On an average, the country receives around 887 mm of rainfall during the monsoon months - June-September. A 29% deficiency for June still adds up to just a 4.93% deficiency in the 887 mm total average SWM rainfall. Such a shortfall could be possibly made up either in part or whole during the next three months of the monsoon performance. This is really the crux Montek Singh Aluwalia tried telling journalists.As far as agriculture is concerned, it is not even necessary for the monsoon to perform 100% of its Long Period Average (LPA). What matters are what its performance is during the month of July-August and its spatial distribution during these two key monsoon months. While a 10% deficiency of rainfall from its mean by itself should not pose a problem to agriculture, what is more critical is its spatial distribution.

┄┄┄┄┄┄

Prompt 1 | Translate this sentence from the passage on monsoon rainfall into Spanish: "While a 10% deficiency of rainfall from its mean by itself should not pose a problem to agriculture, what is more critical is its spatial distribution."

┄┄┄┄┄┄

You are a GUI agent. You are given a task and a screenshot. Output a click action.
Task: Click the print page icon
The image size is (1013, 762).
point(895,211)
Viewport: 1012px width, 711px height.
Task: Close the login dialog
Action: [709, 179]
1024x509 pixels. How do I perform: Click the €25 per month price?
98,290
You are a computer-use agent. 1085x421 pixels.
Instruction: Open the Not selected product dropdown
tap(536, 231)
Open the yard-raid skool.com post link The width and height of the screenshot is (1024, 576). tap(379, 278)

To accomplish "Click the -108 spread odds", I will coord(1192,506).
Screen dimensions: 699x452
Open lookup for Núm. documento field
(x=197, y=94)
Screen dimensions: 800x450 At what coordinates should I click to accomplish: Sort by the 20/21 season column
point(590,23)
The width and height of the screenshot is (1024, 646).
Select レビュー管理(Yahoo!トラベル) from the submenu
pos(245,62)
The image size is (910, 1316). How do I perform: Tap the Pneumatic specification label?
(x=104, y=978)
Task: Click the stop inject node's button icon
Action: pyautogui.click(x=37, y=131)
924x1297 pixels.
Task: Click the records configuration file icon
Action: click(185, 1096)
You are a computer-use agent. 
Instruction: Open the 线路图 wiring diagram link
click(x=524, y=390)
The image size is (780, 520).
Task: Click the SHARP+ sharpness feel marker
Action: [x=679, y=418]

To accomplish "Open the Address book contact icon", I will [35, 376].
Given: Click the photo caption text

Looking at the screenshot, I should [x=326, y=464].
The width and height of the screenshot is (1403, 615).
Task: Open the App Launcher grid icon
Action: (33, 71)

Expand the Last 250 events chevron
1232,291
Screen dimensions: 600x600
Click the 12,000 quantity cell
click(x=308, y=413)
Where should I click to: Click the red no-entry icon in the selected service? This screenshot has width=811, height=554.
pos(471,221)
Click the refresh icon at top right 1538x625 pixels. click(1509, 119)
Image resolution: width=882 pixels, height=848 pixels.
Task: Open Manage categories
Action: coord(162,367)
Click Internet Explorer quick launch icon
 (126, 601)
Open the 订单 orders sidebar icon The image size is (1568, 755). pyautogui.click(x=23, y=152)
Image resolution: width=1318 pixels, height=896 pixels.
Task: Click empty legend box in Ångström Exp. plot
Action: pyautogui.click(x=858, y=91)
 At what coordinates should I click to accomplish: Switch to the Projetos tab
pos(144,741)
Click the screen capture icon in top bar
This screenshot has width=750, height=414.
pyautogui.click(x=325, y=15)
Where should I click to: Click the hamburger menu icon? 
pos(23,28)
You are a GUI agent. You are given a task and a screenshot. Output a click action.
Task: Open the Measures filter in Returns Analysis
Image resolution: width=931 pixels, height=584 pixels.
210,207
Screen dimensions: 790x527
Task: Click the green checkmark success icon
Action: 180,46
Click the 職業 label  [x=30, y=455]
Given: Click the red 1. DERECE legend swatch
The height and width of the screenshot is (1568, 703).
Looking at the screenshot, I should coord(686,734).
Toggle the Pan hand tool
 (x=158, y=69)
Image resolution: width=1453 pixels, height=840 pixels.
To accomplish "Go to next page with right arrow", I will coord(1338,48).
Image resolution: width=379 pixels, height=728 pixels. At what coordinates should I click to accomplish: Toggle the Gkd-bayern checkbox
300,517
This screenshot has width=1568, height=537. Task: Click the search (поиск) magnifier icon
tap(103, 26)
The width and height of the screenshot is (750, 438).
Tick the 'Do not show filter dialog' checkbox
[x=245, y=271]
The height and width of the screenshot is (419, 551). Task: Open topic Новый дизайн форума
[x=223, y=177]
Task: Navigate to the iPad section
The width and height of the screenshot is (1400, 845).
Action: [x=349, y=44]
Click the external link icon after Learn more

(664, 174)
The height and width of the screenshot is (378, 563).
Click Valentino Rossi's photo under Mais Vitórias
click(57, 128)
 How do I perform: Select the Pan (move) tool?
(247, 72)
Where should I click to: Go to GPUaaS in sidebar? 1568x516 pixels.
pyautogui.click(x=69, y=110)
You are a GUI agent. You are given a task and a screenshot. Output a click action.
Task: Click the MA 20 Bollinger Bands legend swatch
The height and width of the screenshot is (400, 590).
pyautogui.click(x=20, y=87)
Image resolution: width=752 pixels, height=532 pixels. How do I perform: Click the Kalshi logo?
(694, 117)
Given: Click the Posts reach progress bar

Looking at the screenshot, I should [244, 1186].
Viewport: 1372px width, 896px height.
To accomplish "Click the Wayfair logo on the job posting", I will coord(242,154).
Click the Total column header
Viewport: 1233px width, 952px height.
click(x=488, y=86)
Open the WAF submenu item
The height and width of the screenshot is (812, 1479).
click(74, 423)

┄┄┄┄┄┄

Prompt 2 | In the listing above, transcribe the lines exactly, starting with the line that contains "Where should I click to: Go" and continuing through the line that contains "Looking at the screenshot, I should [244, 1186].", both included.

Finished answer 1 | Si bien una deficiencia del 10 % de la lluvia con respecto a su media no debería suponer por sí sola un problema para la agricultura, lo que resulta más crítico es su distribución espacial.

Finished answer 2 |
Where should I click to: Go to GPUaaS in sidebar? 1568x516 pixels.
pyautogui.click(x=69, y=110)
You are a GUI agent. You are given a task and a screenshot. Output a click action.
Task: Click the MA 20 Bollinger Bands legend swatch
The height and width of the screenshot is (400, 590).
pyautogui.click(x=20, y=87)
Image resolution: width=752 pixels, height=532 pixels. How do I perform: Click the Kalshi logo?
(694, 117)
Given: Click the Posts reach progress bar

Looking at the screenshot, I should [244, 1186].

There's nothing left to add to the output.